Paris Saint-Germain's Spanish goalkeeper Sergio Rico, Paris Saint-Germain's Brazilian defender Thiago Silva and Paris Saint-Germain's French defender Presnel Kimpembe celebrate after winning at the end of the UEFA Champions League quarter-final football match between Atalanta and Paris Saint-Germain at the Luz Stadium in Lisbon on August 12, 2020.(Photo: RAFAEL MARCHANTE / POOL / AFP) |
PSG were on the verge of another disappointing Champions League exit as they trailed Atalanta 1-0 into the 90th minute in Lisbon, where all the latter stages are being played after the long coronavirus shutdown.
But Mario Pasalic's 27th-minute strike for the Italians was finally cancelled out by Marquinhos, who scrambled in a last-gasp leveller.
Then, three minutes into injury time, Kylian Mbappe set up fellow substitute Eric Choupo-Moting to convert the clinching goal.
"The goals came very late but we deserved the victory. We never stopped believing or attacking," said Tuchel, whose team will face Atletico Madrid or RB Leipzig in the semi-final, the club's first since 1995.

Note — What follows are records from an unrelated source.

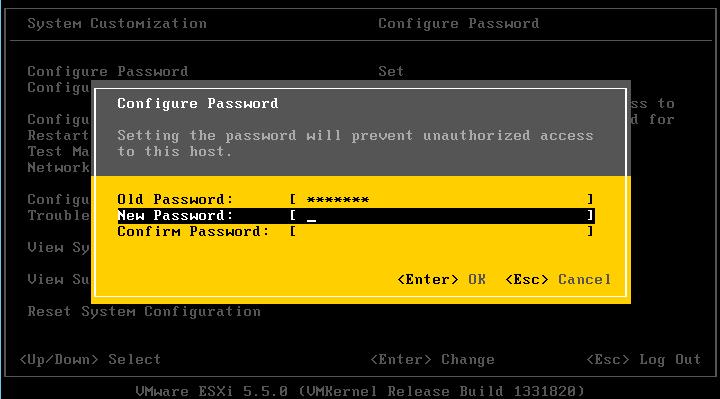
Task: Click the Esc Log Out hint
Action: click(643, 359)
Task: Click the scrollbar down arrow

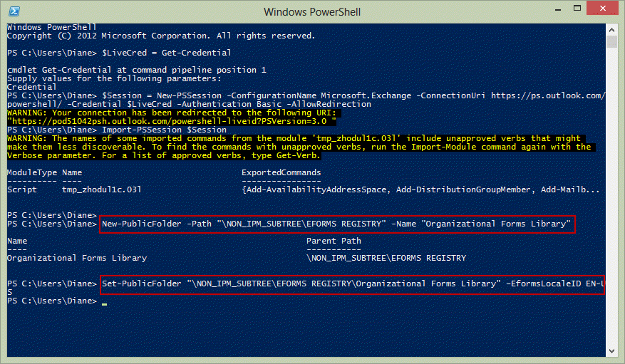Action: point(612,351)

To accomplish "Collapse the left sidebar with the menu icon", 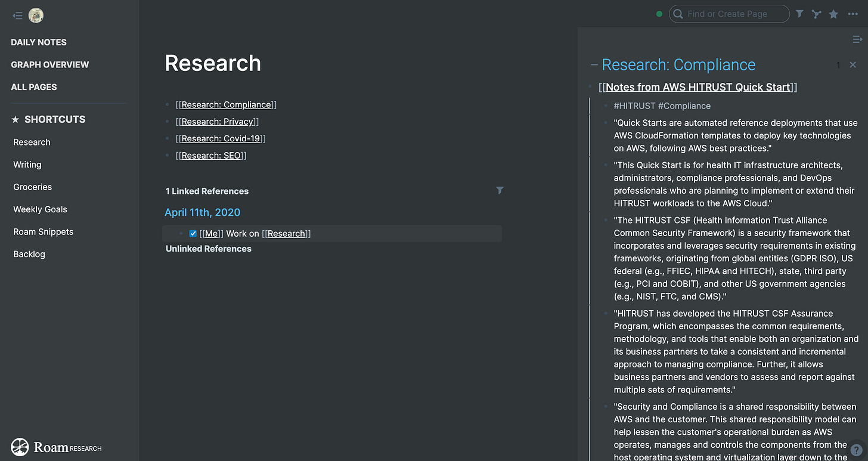I will [x=17, y=16].
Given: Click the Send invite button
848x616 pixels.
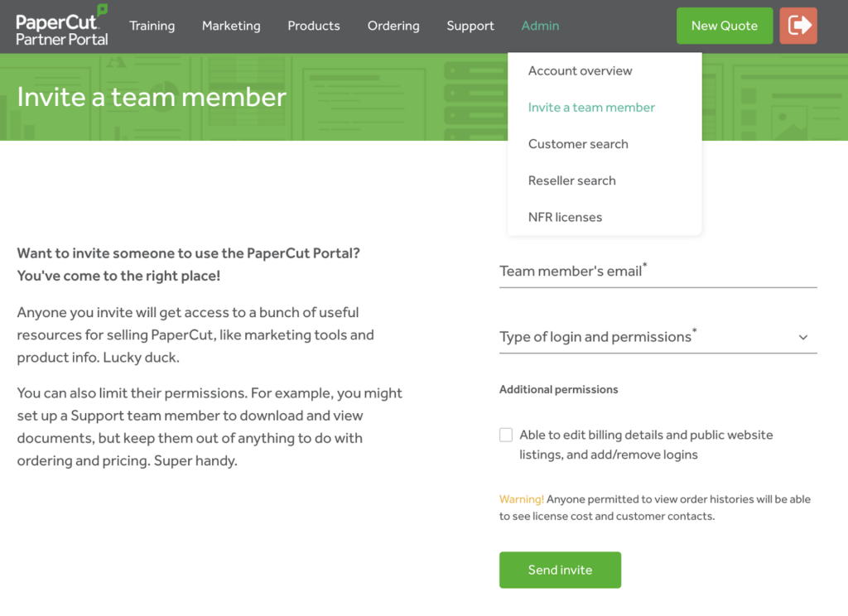Looking at the screenshot, I should (x=560, y=570).
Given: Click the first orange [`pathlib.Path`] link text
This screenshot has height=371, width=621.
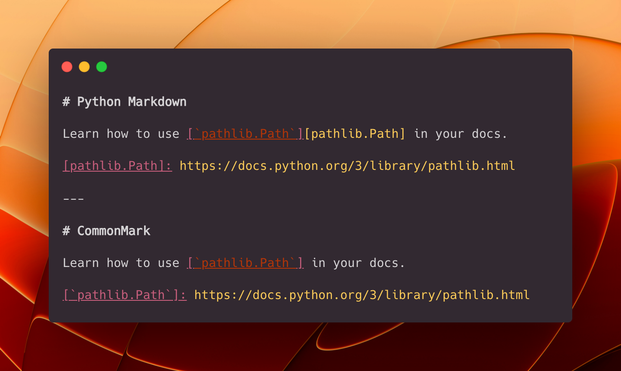Looking at the screenshot, I should 245,134.
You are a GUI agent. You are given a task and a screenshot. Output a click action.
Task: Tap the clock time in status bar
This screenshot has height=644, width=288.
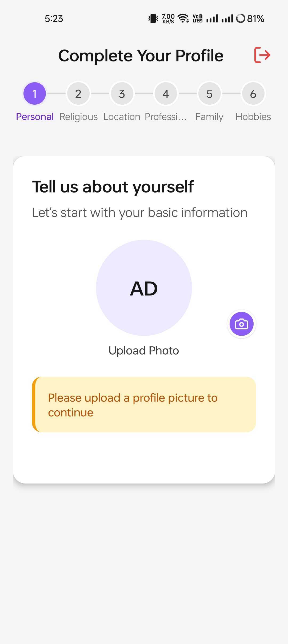(x=54, y=18)
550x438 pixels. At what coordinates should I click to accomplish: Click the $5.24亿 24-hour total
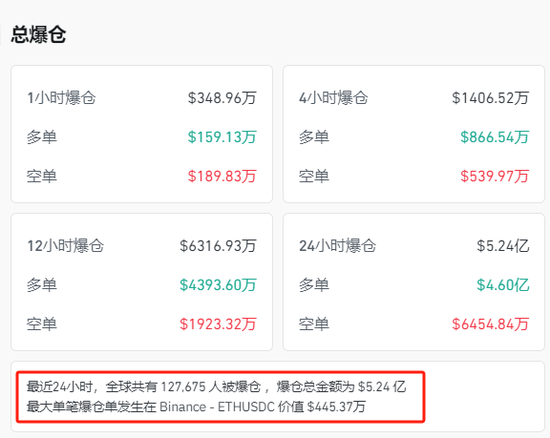(x=503, y=246)
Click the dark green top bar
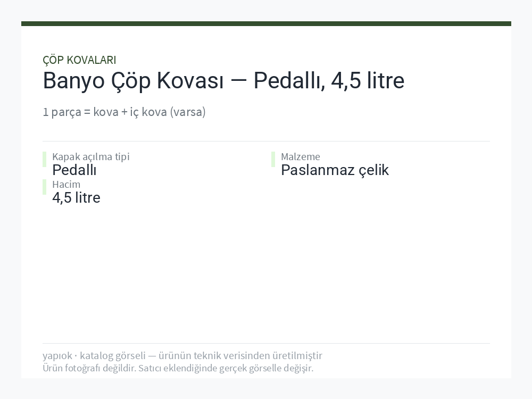The width and height of the screenshot is (532, 399). [x=266, y=24]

"The boys who came off the bench had a big impact. We deserved it, we made our own luck."
The money ploughed into the French champions by their Qatari owners has increased the pressure on PSG to deliver and losing to Atalanta would have invited more criticism of a club whose recent record in such games has been poor.

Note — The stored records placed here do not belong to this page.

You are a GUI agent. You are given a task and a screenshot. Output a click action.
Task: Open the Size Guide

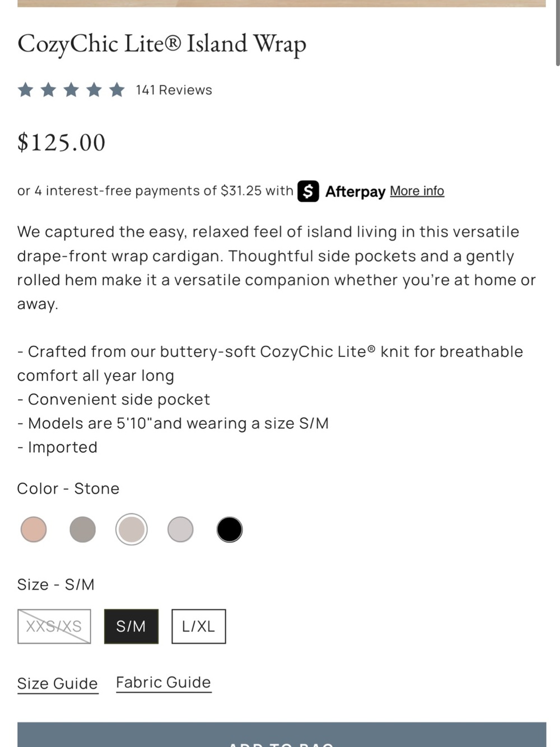pyautogui.click(x=58, y=684)
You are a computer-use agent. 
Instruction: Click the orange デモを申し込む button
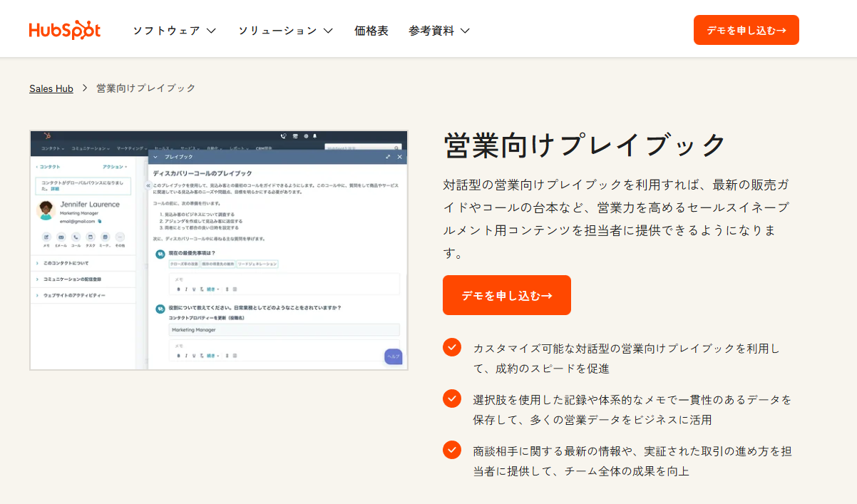point(507,294)
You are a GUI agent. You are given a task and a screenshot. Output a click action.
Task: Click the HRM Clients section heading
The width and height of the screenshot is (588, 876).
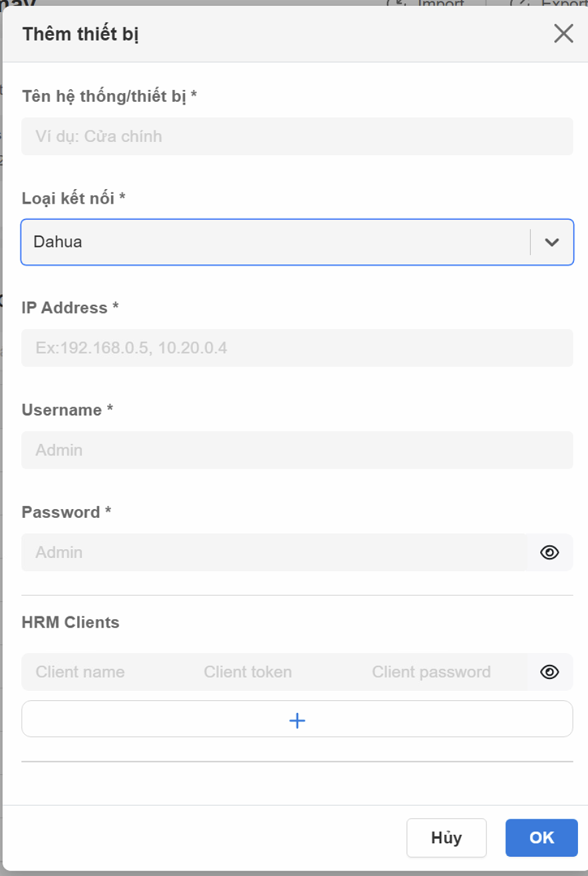point(71,622)
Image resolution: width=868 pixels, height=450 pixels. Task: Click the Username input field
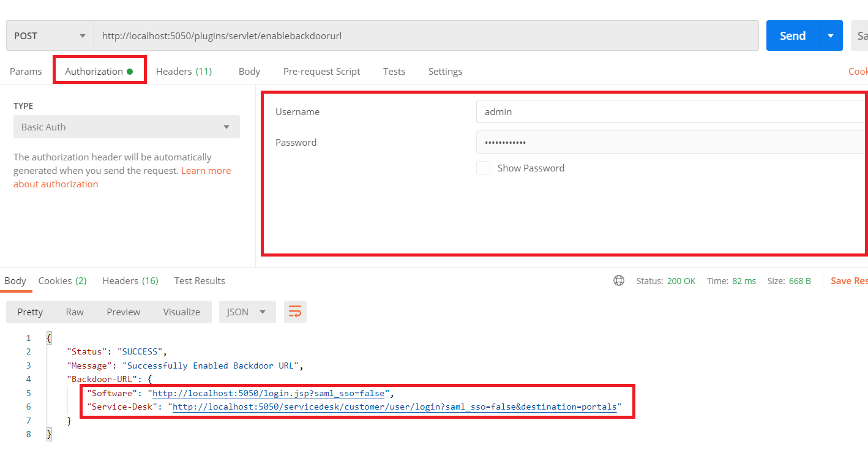tap(612, 111)
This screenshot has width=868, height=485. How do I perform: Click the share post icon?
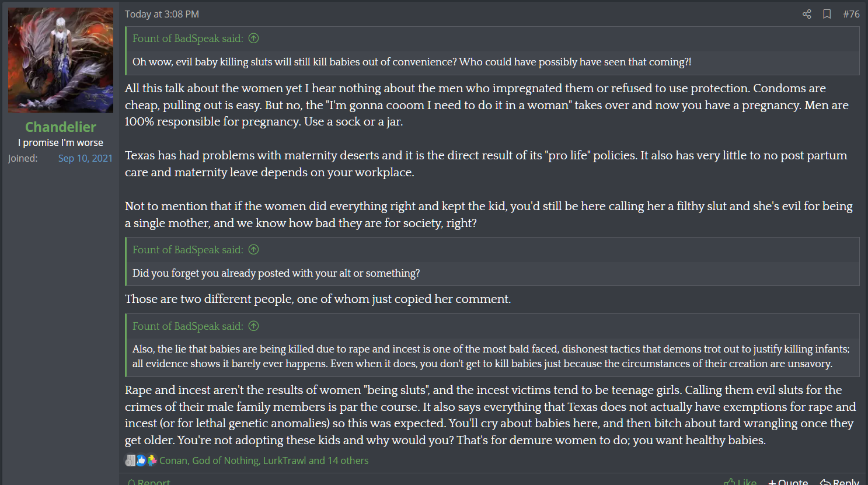(807, 14)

After all, Atalanta's entire wage bill is believed to be equivalent to what PSG pay Neymar per year (about 36 million euros, or $42.5m).

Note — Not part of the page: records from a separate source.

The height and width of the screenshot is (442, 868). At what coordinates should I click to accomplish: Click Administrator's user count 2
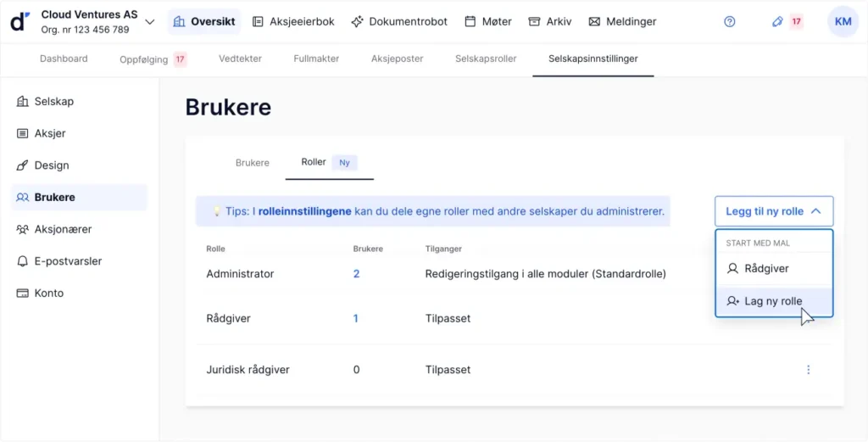point(356,274)
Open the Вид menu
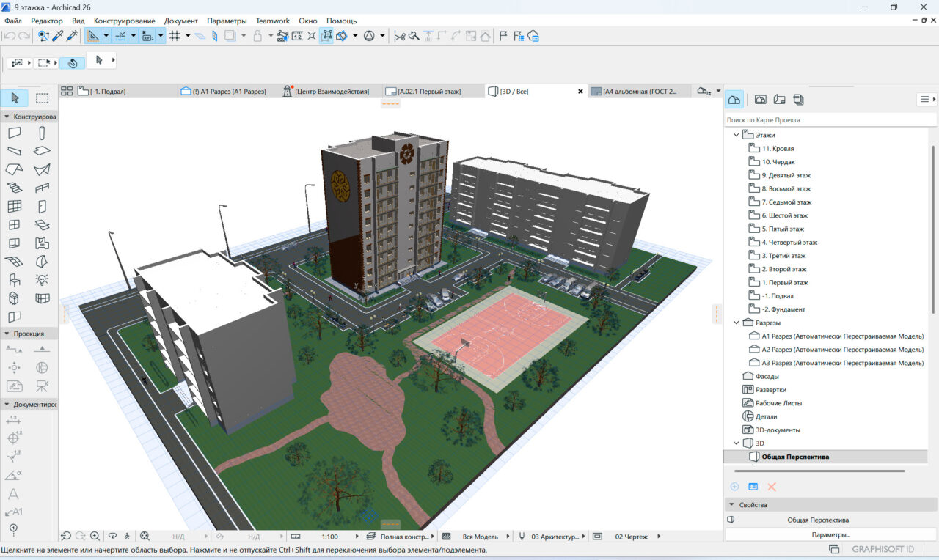This screenshot has height=560, width=939. 77,21
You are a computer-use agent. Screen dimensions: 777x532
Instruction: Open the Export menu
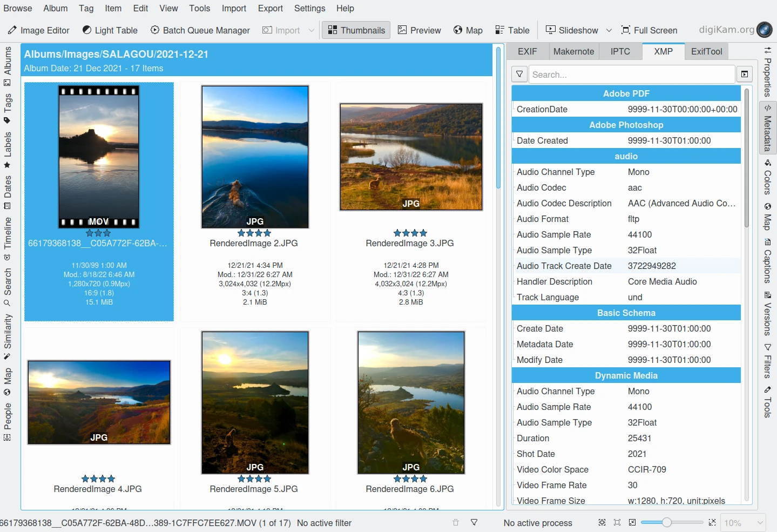click(x=270, y=8)
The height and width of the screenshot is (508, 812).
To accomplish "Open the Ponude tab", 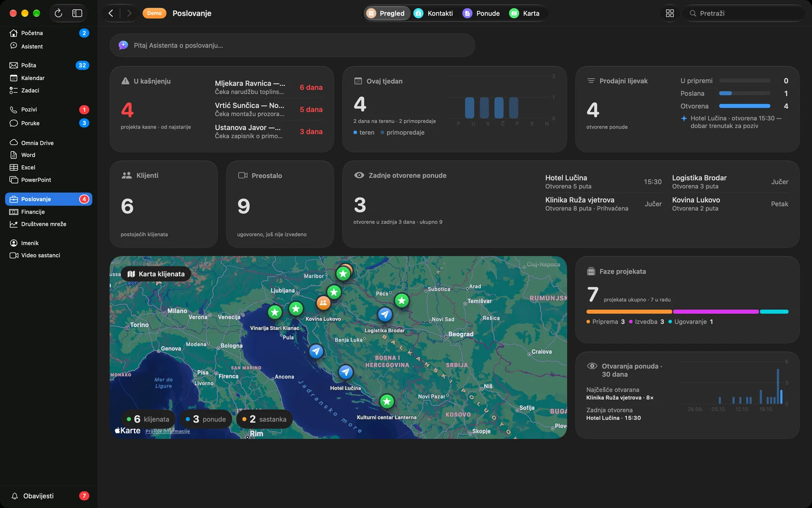I will [481, 13].
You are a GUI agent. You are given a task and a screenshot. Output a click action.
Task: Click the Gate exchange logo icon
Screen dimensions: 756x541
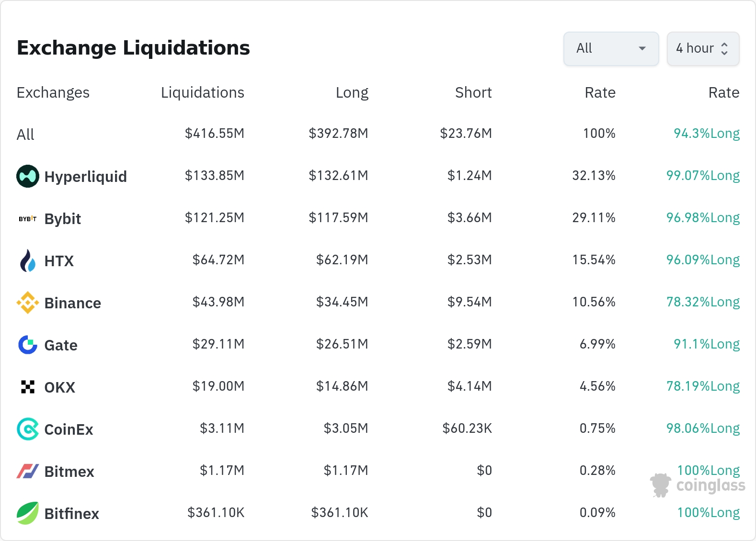[28, 345]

Absent from decisive Champions League games in the last two seasons because of injuries, Neymar was excellent here, never giving up. He set up the equaliser and played a part in the winner.
"Going home never crossed my mind," said the world's most expensive player.
Mbappe was only fit enough to play the final half-hour, after a spell on the sidelines with an ankle injury, but his pace down the left flank had Atalanta on the back foot in the closing stages and he laid on the winner.
- Choupo-Moting makes his mark -
PSG will be hopeful the France star can start the semi-final next Tuesday, but it is thanks to Choupo-Moting that they are there at all.
"We've already won four titles this season but the most important is this one," declared the Cameroon striker.
It seems ironic that PSG -- the world's fifth-richest club according to this year's Deloitte Football League -- needed to rely on a free transfer from Stoke City to take them through to the Champions League semi-finals for the first time since the Qatari takeover in 2011.
They had gone out in the last 16 the past three years, but Choupo-Moting's goal saw them break through the glass ceiling on the same day PSG marked their 50th anniversary.
From Zlatan Ibrahimovic to Ronaldinho, some fabulous players have turned out for the club in their relatively short history, although Choupo-Moting has not made much of a mark in his two seasons in Paris.
He had not previously scored in the Champions League and would probably have been best remembered for missing an open goal while standing on the line in a game against Strasbourg.
Indeed he would not even have been playing in this match in different circumstances.
Choupo-Moting's contract expired in June but he agreed to stay on for two months to play a part in the 'Final Eight' after Edinson Cavani -- PSG's all-time top scorer, who was also out of contract -- walked away.
And so the 31-year-old came on for the ineffective Mauro Icardi for the closing stages. He will at best have a bit-part role to play in the semi-final, though.
Mbappe could be ready to start then and Angel Di Maria will return from suspension, although Marco Verratti will probably be out again injured.
"There is a big difference between playing with or without Kylian," Tuchel said.
"That's clear, and it's the same with Marco and Angel. Now we have six days for Kylian to get back to his best.
"I'm not sure about Marco, but we are in the last four, everything is possible."